L'intervento
Un nuovo riformismo per gli italiani: rafforziamo i nostri valori
Forza Italia, grazie alla felice intuizione del suo fondatore, Silvio Berlusconi, nasce dall’incontro di tre grandi filoni del pensiero politico italiano, quello cattolico, quello liberale e quello socialista. Il riformismo non è stato e non è un’ideologia, e nemmeno un’articolata teoria politica e filosofica, ma un’attitudine della mente e del cuore degli uomini a misurare le idee di progresso e di civiltà con la realtà, e pertanto deve sapere continuamente aggiornare le idee, interpretare le nuove istanze, cogliere il ventaglio di opportunità che si apre. Viviamo in un mondo imprevedibile e pericoloso, in continua e veloce trasformazione. L’Ordine spontaneo e progressivo che sognavamo negli anni Novanta, al tempo della “discesa in campo” di Silvio Berlusconi, si è realizzato solo in parte e poi si è inabissato. E, specie dopo le recenti vicende, ancora non sappiamo quale Ordine prenderà il suo posto, e quando. Ciò vuol dire che i grandi valori su cui si fondano le società occidentali, e che sono da sempre alla base di Forza Italia, non contano più? Che la libertà di opinione, d’impresa, di proprietà, la libera istruzione, la sicurezza collettiva e privata, la certezza del diritto non servono più a nulla?
Al contrario: più che mai contano e servono, più che mai devono essere la nostra bussola, più che mai dobbiamo difenderli. Però siamo tenuti a immaginare un nuovo riformismo, realista e moderato, adatto ai tempi, che li difenda in un modo adeguato al mondo imprevedibile e pericoloso di oggi. È urgente che torniamo a convincere i cittadini che la loro “buona vita”, più che mai, si trova nel perimetro di quei valori. E questo richiede da noi pensiero critico e innovazione. Un programma di “buona vita” passa perla ridefinizione di tre nessi strategici: quello tra cittadino e Stato, quello tra centro e periferia, quello tra dimensione nazionale e dimensione sovranazionale. Nel rapporto tra Stato e cittadino, è necessario dare a quest’ultimo e alle realtà vitali del Paese la massima capacità di espressione e decisione. Per questo è necessario proseguire nella costruzione di un’architettura costituzionale di tipo presidenzialista, federalista e maggioritario, o che comunque coniughi governabilità e rappresentanza, forza dell’esecutivo e centralità del Parlamento, impegnandoci al contempo in una costituente europea che rafforzi e unifichi il sistema comunitario, che porti alla costruzione di quell’Europa che non c’è ma che serve e che nel corso degli ultimi decenni è rimasta vittima di una costruzione votata esclusivamente alla coesione economico-monetaria tralasciando, con gli effetti ormai visibili a tutti, quella politico-istituzionale.

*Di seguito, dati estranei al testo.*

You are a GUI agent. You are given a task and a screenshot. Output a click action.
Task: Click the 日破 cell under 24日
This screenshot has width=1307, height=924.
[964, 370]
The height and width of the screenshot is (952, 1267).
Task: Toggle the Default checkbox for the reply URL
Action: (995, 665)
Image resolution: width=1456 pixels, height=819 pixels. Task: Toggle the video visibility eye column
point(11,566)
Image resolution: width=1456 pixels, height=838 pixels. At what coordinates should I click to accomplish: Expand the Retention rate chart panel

Nel rapporto tra centro e periferia, prendiamo atto dell’indebolimento dello Stato centrale, che alla fine non è stato sostituito da un sistema federale, decentrato e a base macroregionale. Bisogna investire sulle comunità locali, al fine di valorizzare e rendere sostenibile la vita in ogni contesto, con investimenti, infrastrutture, servizi e burocrazie più efficienti e centrate sul cittadino e sulle comunità. L’Italia è un Paese di piccole città: la sua eterogeneità è parte essenziale della sua struggente bellezza, amata e invidiata in tutto il mondo, è fondante nel suo sistema produttivo, è garanzia della sua qualità della vita. Un’Italia che si sa ripensare nelle sue articolazioni interne e che sa liberare le sue energie più costruttive è anche in grado di proiettarsi sulla scena europea e internazionale con autorevolezza e credibilità. Questa Italia saprà uscire dalla logica del “vincolo esterno” visto come imposizione e potrà dare un contributo utile a una strategia europea e internazionale attraverso i propri valori, le proprie politiche e le proprie storie di successo: senza bisogno di imporsi, il “modello Italia” potrà rappresentare un faro in un sistema internazionale che vuole essere più sostenibile e rispettoso.